Segment Start: AVAILABLE DATA

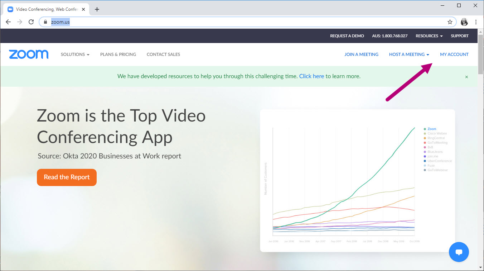The image size is (484, 271).
Task: Open the Resources dropdown menu
Action: (x=429, y=36)
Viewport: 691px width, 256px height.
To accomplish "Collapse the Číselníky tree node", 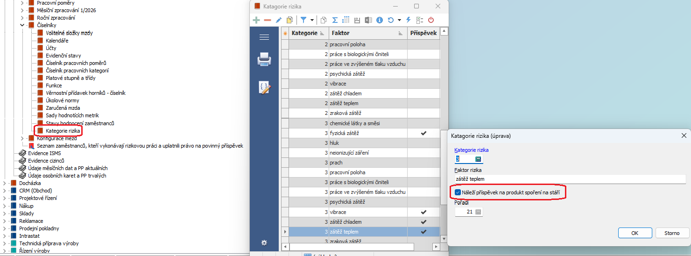I will tap(22, 25).
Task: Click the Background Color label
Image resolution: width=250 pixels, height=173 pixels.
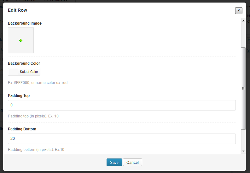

Segment End: AVAILABLE DATA

*INSTRUCTIONS TO FOLLOW:* Report back every line of the entries in which "height" occurs.

*RESULT BELOW:*
Viewport: 691px width, 256px height.
Image resolution: width=250 pixels, height=173 pixels.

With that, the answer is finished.